(EXERCISE DETAILS)
Switch "lookup icon" to "search icon" throughout the entries and leave everything else unchanged.

(Entries for locating text and elements)
· · · · · · ·
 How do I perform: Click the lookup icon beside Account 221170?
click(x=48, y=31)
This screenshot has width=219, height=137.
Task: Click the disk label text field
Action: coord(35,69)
· · · · · · ·
(OUTPUT BELOW)
 How do I perform: Click the search icon beside Account 221170?
click(x=48, y=31)
This screenshot has width=219, height=137.
Task: Click the disk label text field
Action: coord(35,69)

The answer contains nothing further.